# Text extract
In the sixth step 326 (vi) according to the invention, the description D obtained is pruned or simplified so as to keep, within each group G_x, only the highest probability or probabilities p(V_xy) and to eliminate the low probabilities (which may have a negative influence when calculating the similarity of the images).
In one embodiment, each group is associated with a threshold (optionally different) and the probabilities (which are for example below) these thresholds are eliminated. In one embodiment, all the groups are associated with one and the same threshold making it possible to filter the probabilities. In one embodiment, one or more groups are associated with one or more predefined thresholds and the probabilities which are above and/or below these thresholds (or ranges of thresholds) may be eliminated.
A threshold may be determined in various ways (i.e. according to various types of mathematical average according to other types of mathematical operators). A threshold may also be the result of a predefined algorithm. Generally, a threshold may be static (i.e. invariant in the course of time) or else dynamic (e.g. dependent on one or more exterior factors, such as for example controlled by the user and/or originating from another system). A threshold may be configured (e.g. in a prior manner, that is to say “hard-coded”) but it may also be configurable (e.g. according to the type of search, etc).
In one embodiment, a threshold does not relate to a probability value (e.g. a score) but to a number Kp(Gx), associated with the rank (after sorting) of the probability to “preserve” or to “eliminate” a group Gx. According to this embodiment, the probability values are ordered i.e. ranked by value and then a determined number Kp(Gx) of probability values are selected (as a function of their ordering or order or rank) and various filtering rules may be applied. For example, if Kp(Gx) is equal to 3, the method may preserve the 3 “largest” values (or the 3 “smallest”, or else 3 values “distributed around the median”, etc). A rule may be a function (max, min, etc).
For example, considering a group 1 comprising {P(V11)=0.9; P(V12)=0.1; P(V13)=0.8} and a group 2 comprising {P(V21)=0.9; P(V22)=0.2; P(V23)=0.4}, the application of a filtering based on a threshold equal to 0.5 will lead to the selecting of P(V11) and P(V13) for group 1 and P(V21) for group 2. By applying with Kp(Gx)=2 a filtering rule “keep the largest values”, P(V11) and P(V13) will be kept for group 1 (same result as procedure 1) but P(V21) and P(V23) will be kept for group 2.

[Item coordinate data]
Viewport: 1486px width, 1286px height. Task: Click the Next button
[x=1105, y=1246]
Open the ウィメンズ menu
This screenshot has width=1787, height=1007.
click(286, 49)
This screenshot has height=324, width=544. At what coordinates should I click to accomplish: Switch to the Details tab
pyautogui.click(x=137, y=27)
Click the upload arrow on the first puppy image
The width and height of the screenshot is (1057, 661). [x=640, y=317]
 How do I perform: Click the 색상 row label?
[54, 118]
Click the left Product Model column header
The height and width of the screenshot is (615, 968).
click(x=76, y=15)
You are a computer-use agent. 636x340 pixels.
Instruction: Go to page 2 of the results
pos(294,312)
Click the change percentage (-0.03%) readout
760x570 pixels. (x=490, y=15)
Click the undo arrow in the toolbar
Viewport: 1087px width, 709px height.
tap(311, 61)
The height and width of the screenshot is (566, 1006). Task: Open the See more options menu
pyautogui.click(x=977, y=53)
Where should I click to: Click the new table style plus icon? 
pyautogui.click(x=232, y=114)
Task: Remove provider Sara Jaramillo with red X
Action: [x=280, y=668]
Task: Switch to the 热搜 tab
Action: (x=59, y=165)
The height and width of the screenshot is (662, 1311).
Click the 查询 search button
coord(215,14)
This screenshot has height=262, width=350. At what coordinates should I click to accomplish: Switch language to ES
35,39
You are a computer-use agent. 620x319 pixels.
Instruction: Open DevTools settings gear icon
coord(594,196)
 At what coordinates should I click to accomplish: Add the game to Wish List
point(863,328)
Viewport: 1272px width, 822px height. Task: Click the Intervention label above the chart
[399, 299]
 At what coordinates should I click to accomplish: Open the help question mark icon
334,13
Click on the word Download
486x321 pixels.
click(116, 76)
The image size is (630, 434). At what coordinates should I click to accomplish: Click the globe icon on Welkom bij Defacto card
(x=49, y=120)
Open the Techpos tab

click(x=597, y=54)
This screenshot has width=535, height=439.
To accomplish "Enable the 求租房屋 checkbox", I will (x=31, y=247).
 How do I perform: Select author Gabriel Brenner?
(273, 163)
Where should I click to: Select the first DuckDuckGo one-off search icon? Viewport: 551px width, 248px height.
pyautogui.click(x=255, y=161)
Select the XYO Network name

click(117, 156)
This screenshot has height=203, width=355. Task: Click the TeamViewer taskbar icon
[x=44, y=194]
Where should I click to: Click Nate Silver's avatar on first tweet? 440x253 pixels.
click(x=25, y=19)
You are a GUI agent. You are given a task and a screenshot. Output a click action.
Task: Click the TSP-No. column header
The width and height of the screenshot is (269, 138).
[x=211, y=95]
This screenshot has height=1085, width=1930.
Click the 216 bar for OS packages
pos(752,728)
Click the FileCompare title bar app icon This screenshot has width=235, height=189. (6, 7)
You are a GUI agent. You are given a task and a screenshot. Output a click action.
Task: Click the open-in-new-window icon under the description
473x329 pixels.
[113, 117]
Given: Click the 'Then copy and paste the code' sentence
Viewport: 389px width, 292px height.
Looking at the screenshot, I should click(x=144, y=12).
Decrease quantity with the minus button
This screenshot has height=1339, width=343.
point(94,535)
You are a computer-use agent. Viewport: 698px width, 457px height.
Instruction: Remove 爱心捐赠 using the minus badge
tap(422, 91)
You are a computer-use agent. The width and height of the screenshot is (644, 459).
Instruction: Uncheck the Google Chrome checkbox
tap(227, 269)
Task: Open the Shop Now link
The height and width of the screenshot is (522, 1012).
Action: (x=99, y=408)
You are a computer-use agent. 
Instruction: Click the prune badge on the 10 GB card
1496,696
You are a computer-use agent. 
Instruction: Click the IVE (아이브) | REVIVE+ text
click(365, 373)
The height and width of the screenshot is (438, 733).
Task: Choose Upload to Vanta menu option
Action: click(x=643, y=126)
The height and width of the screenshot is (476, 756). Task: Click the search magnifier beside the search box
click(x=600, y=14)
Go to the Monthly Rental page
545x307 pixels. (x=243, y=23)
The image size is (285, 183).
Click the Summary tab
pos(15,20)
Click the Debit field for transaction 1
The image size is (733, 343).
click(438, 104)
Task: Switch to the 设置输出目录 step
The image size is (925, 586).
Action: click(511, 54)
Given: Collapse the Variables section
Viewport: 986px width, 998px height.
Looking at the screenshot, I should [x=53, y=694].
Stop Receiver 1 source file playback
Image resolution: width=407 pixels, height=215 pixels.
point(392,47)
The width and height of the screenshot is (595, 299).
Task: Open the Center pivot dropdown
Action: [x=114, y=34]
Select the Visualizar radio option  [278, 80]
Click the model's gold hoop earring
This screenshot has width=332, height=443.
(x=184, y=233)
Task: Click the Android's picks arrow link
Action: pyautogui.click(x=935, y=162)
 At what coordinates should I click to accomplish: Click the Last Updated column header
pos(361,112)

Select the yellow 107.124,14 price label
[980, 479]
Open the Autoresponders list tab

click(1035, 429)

# Goals
(a) In the probability-pruning text, which probabilities are kept for group 2 when filtering with Kp(Gx)=2 and the rule "keep the largest values"?
(b) Please write out the portion of the probability-pruning text from "In one embodiment, each" up to and including "may be eliminated.".

# Solutions to the problems
(a) P(V21) and P(V23)

(b)
In one embodiment, each group is associated with a threshold (optionally different) and the probabilities (which are for example below) these thresholds are eliminated. In one embodiment, all the groups are associated with one and the same threshold making it possible to filter the probabilities. In one embodiment, one or more groups are associated with one or more predefined thresholds and the probabilities which are above and/or below these thresholds (or ranges of thresholds) may be eliminated.